De las relaciones últimas entre la economía y la moral, de eso los expertos en ética bancaria no dicen ni palabra, no fuera a ser que obrar según las leyes económicas imperantes obligara a suspender las morales, y viceversa. Y así se viene a suponer que la banca es una institución y las financieras unas actividades que, como tales, constituyen algo de por sí bueno y justo o al menos indiferente. Si en ellas se diera alguna desviación, habrá que achacarla a causas ajenas a la esencia de la banca misma; verbigracia, a las flaquezas humanas de sus directivos y altos empleados. De manera que, para no empañar la santidad de la banca, vigilemos a lo más al ethos personal del banquero, pero manténgase sin cambios el ethos social bancario. Fuera de eso, la ética nada tiene que decir de la compraventa de dinero o de la lógica del capital e interés. La usura, la sospecha, el secreto, el desprecio y la explotación de las necesidades humanas más acuciantes.... que constituyen las piedras angulares del negocio bancario, deben caer lejos de la jurisdicción de la ética. A esto, a proclamar su impertinencia en materias de banca, se reduce la enseñanza entera de la ética bancaria.

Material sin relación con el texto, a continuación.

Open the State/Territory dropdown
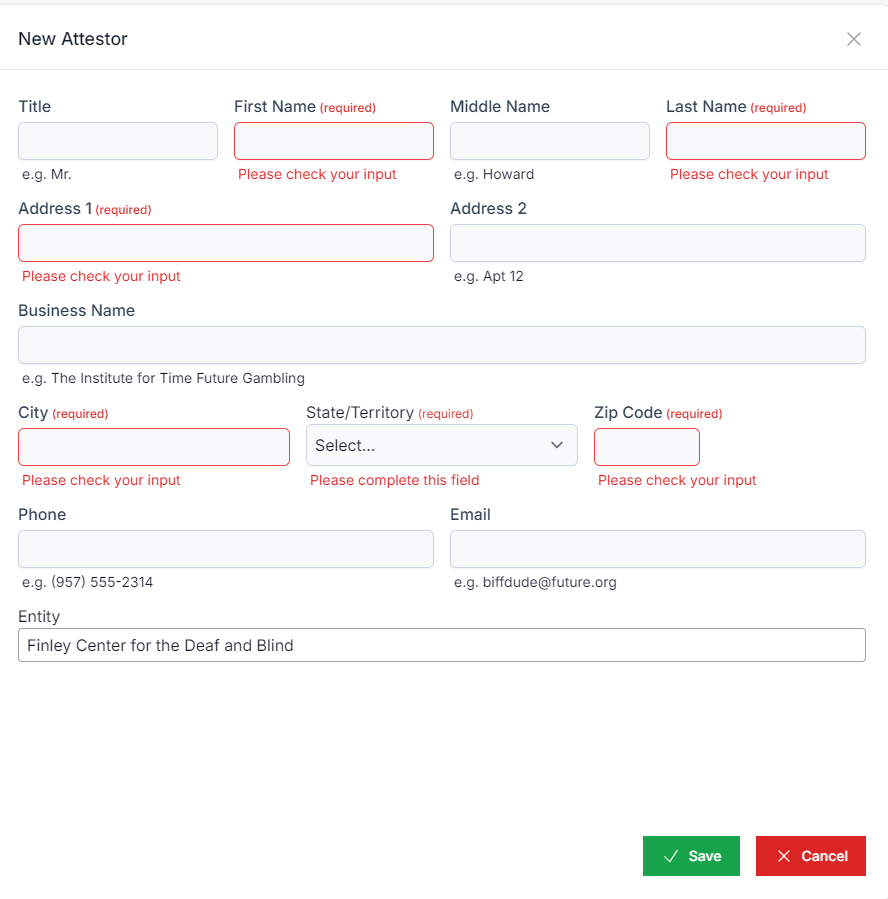The height and width of the screenshot is (899, 888). pos(441,445)
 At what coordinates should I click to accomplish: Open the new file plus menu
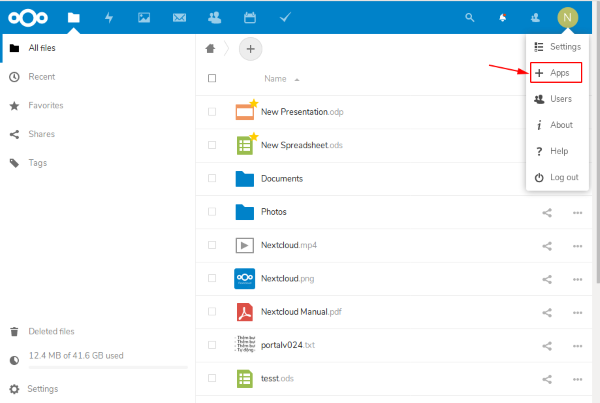pyautogui.click(x=250, y=47)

Que ante semejante pretensión moralizante del magnate no se hayan estremecido de rubor los cimientos mismos de sus templos financieros, que no haya estallado la gran carcajada universal.... es un penoso indicio del abotargamiento colectivo. Quién más, quién menos, todos hemos contribuido a esta miseria del laisser-faire, laisser-passer moral. Siempre quedaba bien en la cháchara corriente aquello de "es perfectamente legítimo que cada cual...", sobre todo cuando la tolerancia hacia las ideas ajenas procede de la debilidad de las propias y se consiente la torpe conducta del otro a fin de asegurarse el favor para la de uno mismo. Lo contrario era exponerse al temible riesgo de pasar por moralista. Ésta es tarea que venimos confiando al obispo y, en los últimos tiempos, también al banquero. Y en ésas estamos.

Aurelio Arteta es profesor de Filosofía Política de la Universidad del País Vasco.